The Neo engaged in fighting the X-Men, who had no intention of letting them destroy the world. It was the Neo who sabotaged the High Evolutionary's space station, destroyed 17 of Mister Sinister's bases, and hunted down the mutants hidden by Charles Xavier in NYC. They are all top-notch fighters and can withstand significant punishment before going down. They are also quite technologically advanced.

The Neo themselves had split up in several different factions or tribes. Apart from the Warclan, the different X-Men teams also fought other groups of Neo called "The Shockwave Riders", who have psionic powers and ride anti-grav skimmers, "The Lost Souls", who psychically trap souls near death and cause them to despair forever, "The Goth", a trio of super-powered individuals who acted as a shadowy underground slave trade organization under the lead of a man that called himself "The Goth". They used their own group of inter-dimensional slavers known as the "Crimson Pirates". The Neo groups persisted as legends among mutants even in Cable's time, where it's said even Apocalypse respected them, a testament to their power.

Domina's Warclan was later attacked by Magneto, who demanded that they join him in war against the humans and stop the internecine warfare between themselves and other mutants. They refused, and Magneto slaughtered two of them in a few seconds, buying Domina's (who was amazed by his might) obedience as a result. Domina and her Warclan have not been seen since the attack on Genosha, and it is not known whether any of them survived. 

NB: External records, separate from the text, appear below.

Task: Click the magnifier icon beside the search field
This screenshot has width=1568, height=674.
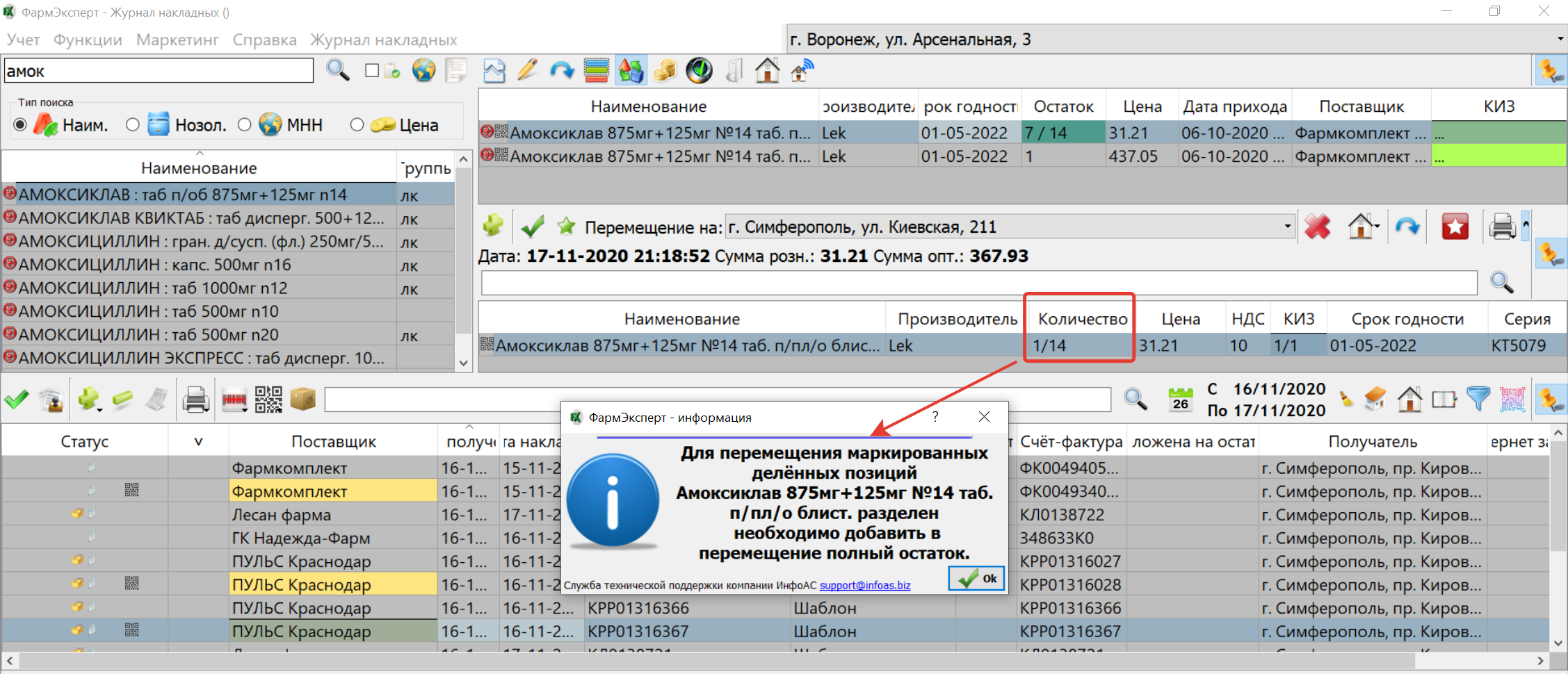Action: [338, 70]
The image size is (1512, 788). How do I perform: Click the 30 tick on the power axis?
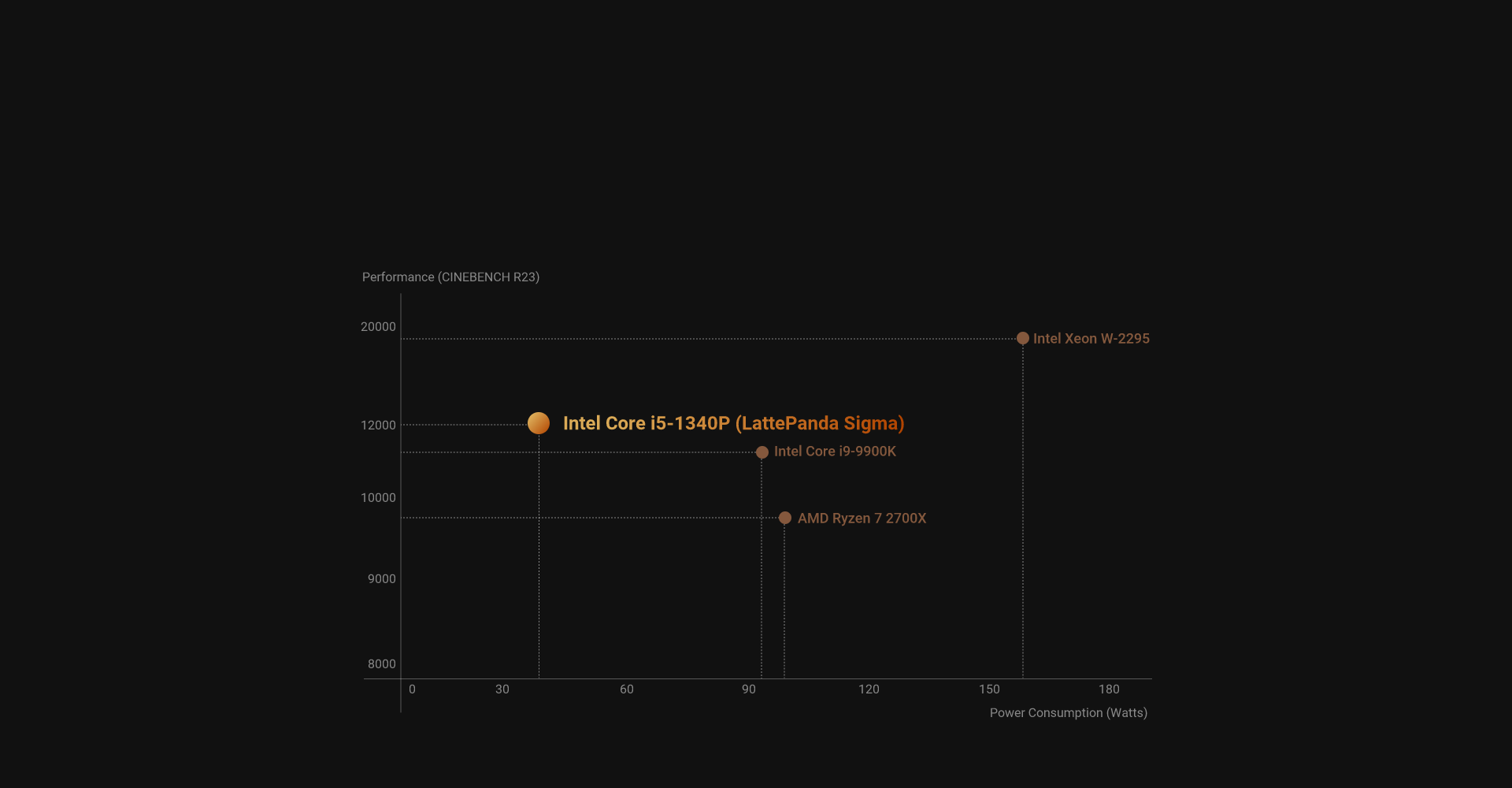pyautogui.click(x=502, y=690)
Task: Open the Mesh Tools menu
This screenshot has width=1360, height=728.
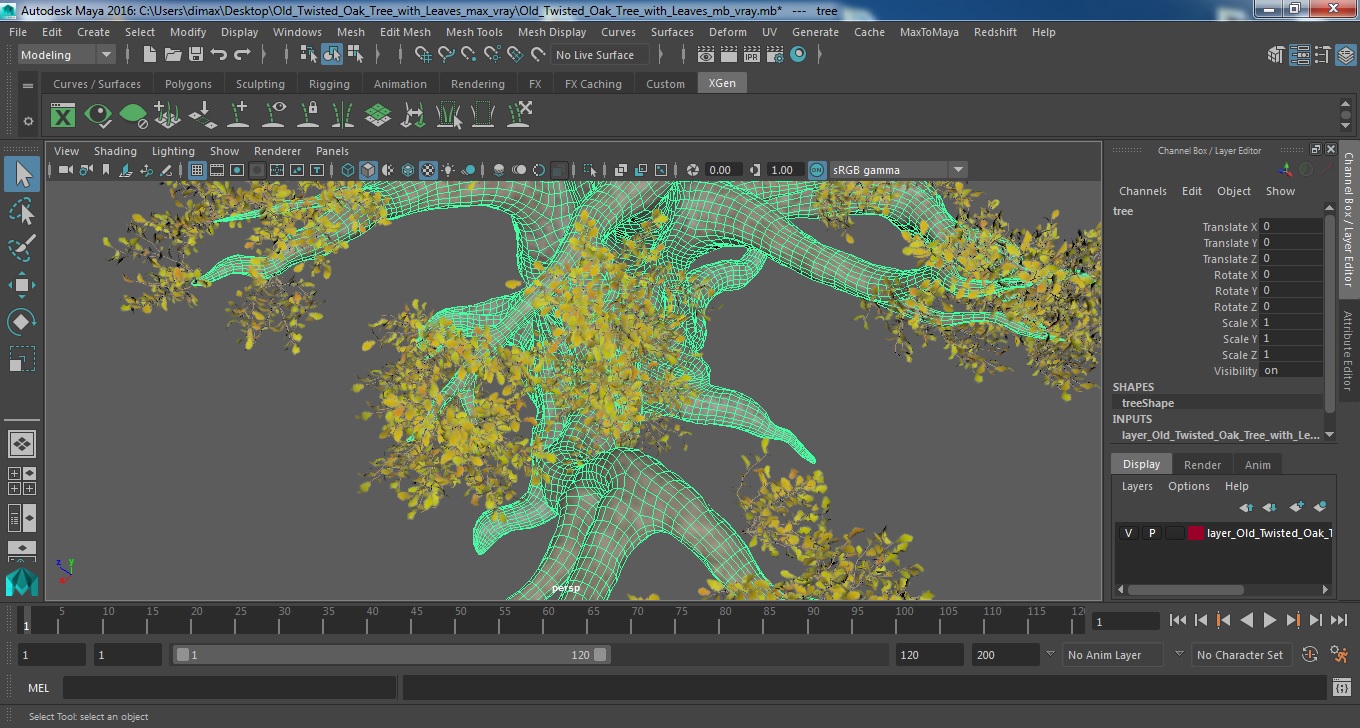Action: pyautogui.click(x=474, y=32)
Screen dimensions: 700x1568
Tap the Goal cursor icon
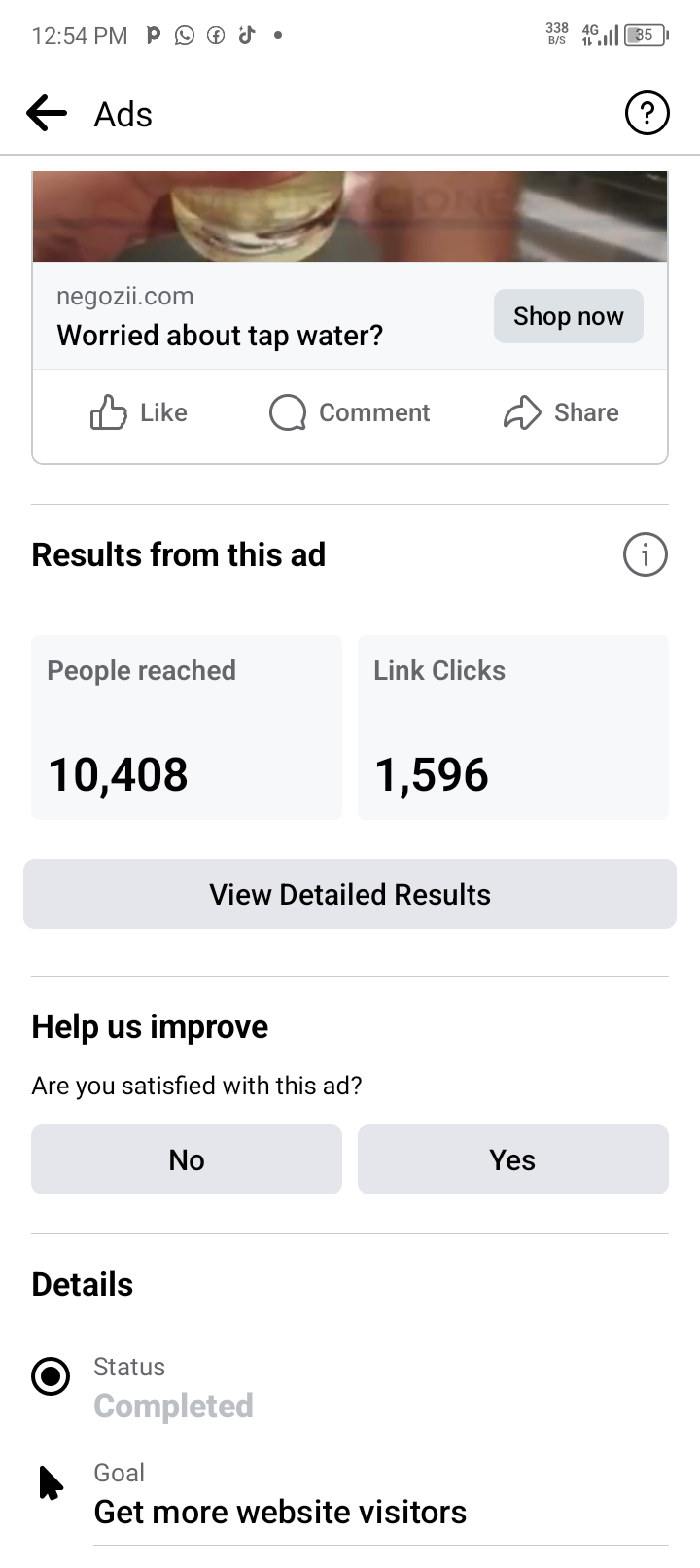(51, 1482)
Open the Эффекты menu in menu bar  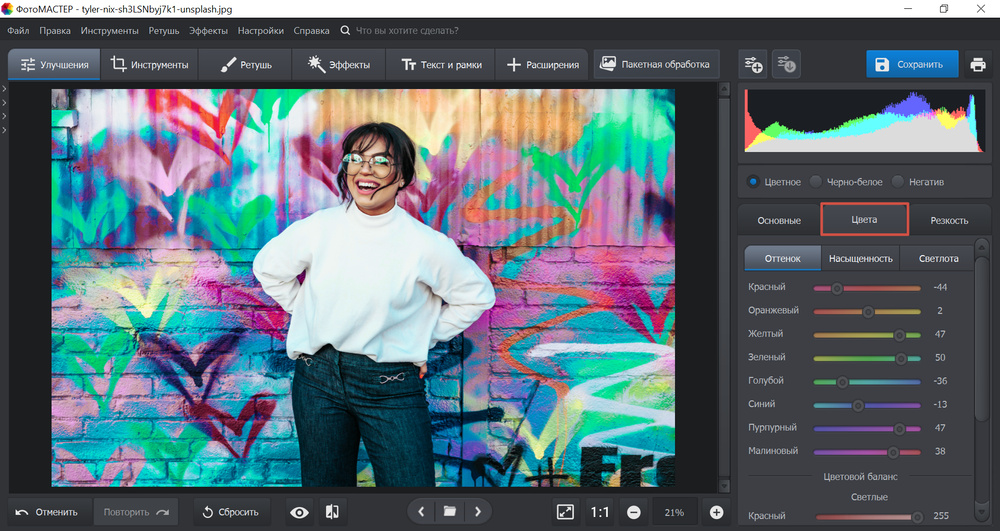tap(208, 31)
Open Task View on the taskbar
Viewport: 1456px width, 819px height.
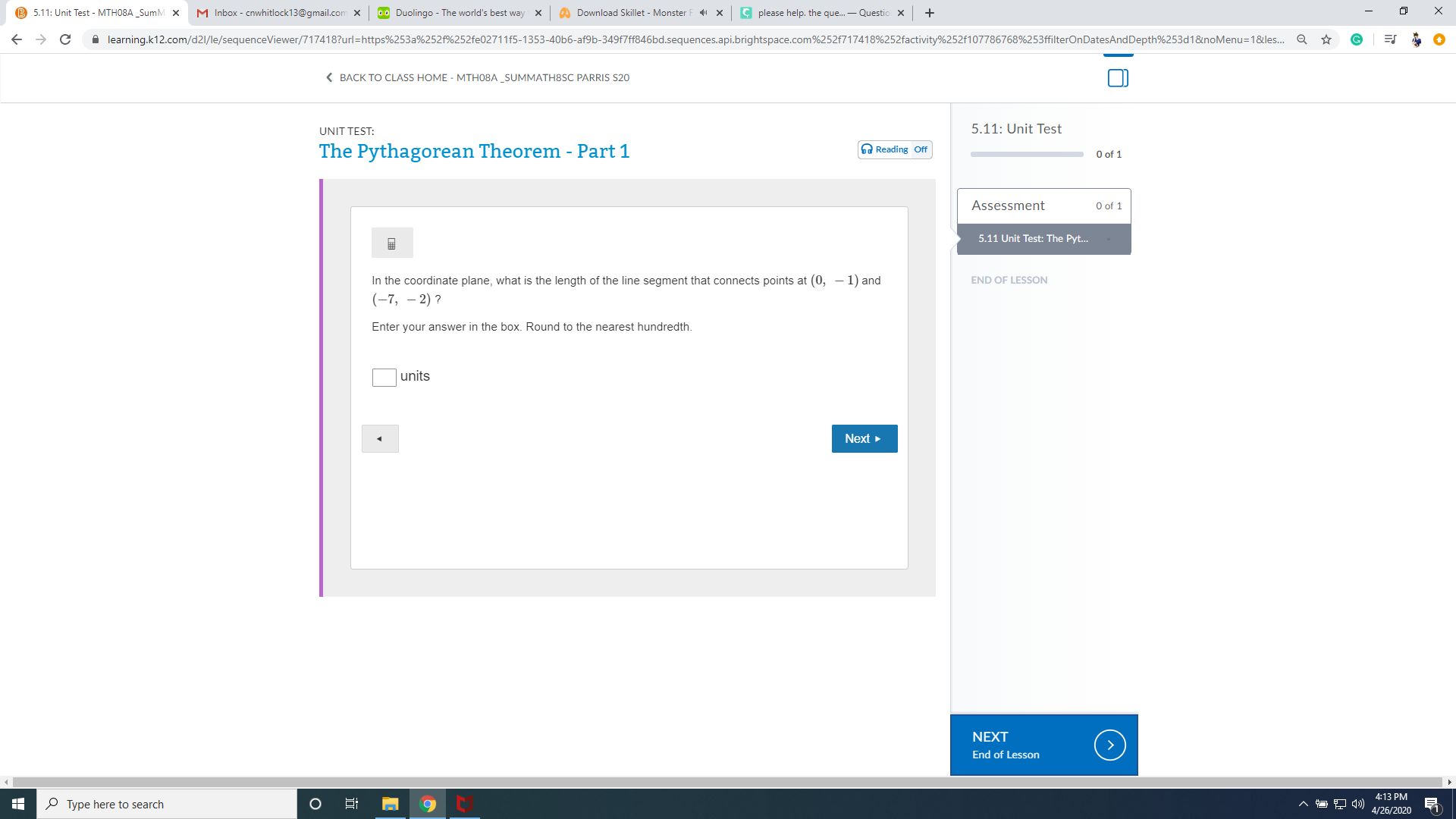[352, 804]
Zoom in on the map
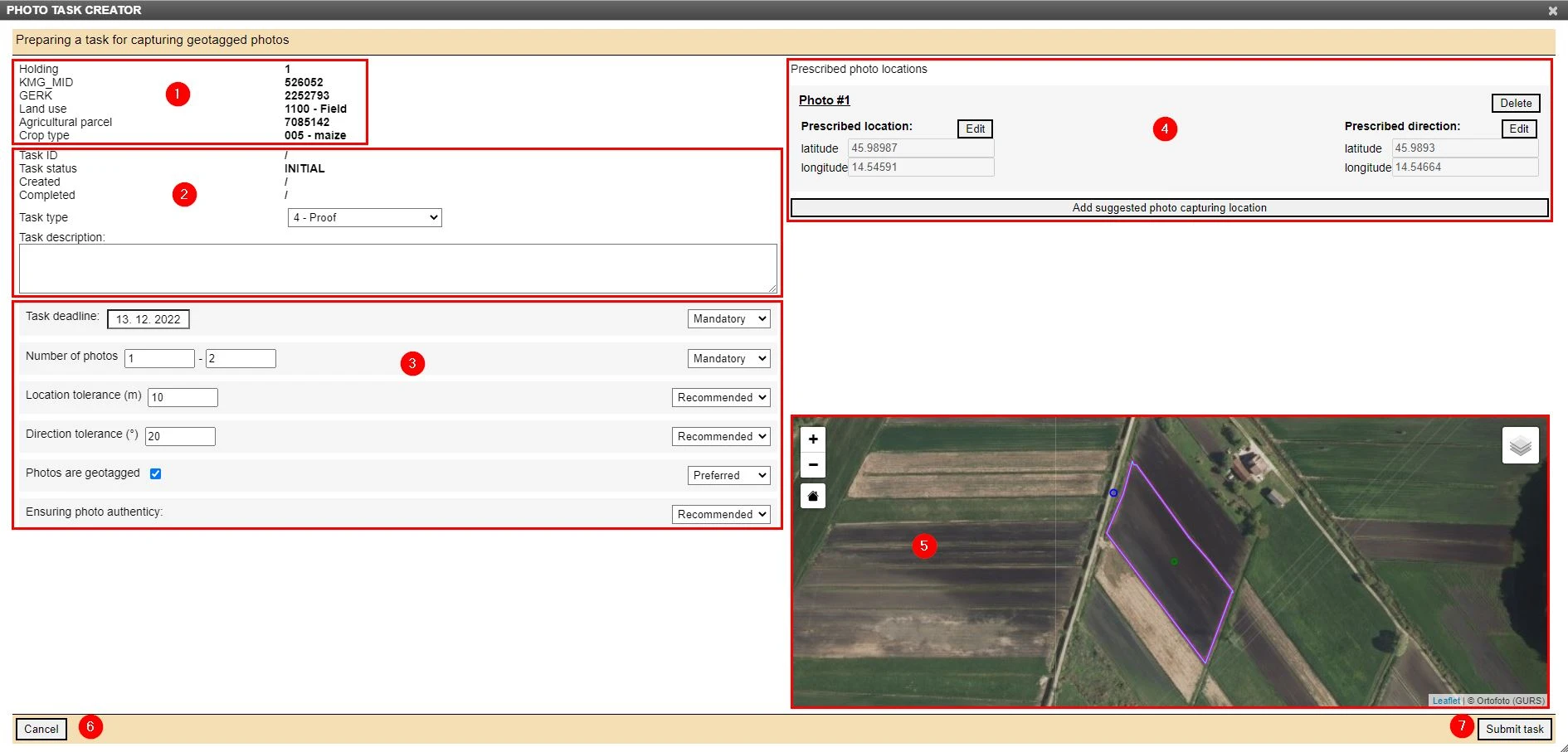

They later faced the Young X-Men, although this appears to be part of Prodigy's Danger Cave.

Other groups of Neo, known as the Guardian Clan, War Clan, Spirit Clan, and Mind Clan, have been revealed to still exist; the latter two are based respectively in Southeast Asia and the Arctic. The Guardian Clan and War Clan jointly attacked Utopia in search of answers as to why many of the members of their species had lost their powers and no new births had occurred. Before Cyclops could explain these events, a group of supreme beings called the Evolutionaries intervened and, in the blink of an eye caused the global extinction of the entire Neo subspecies based on the premise that the Neo had ceased to evolve and thereby posed a threat to the survival of baseline Homo Superior.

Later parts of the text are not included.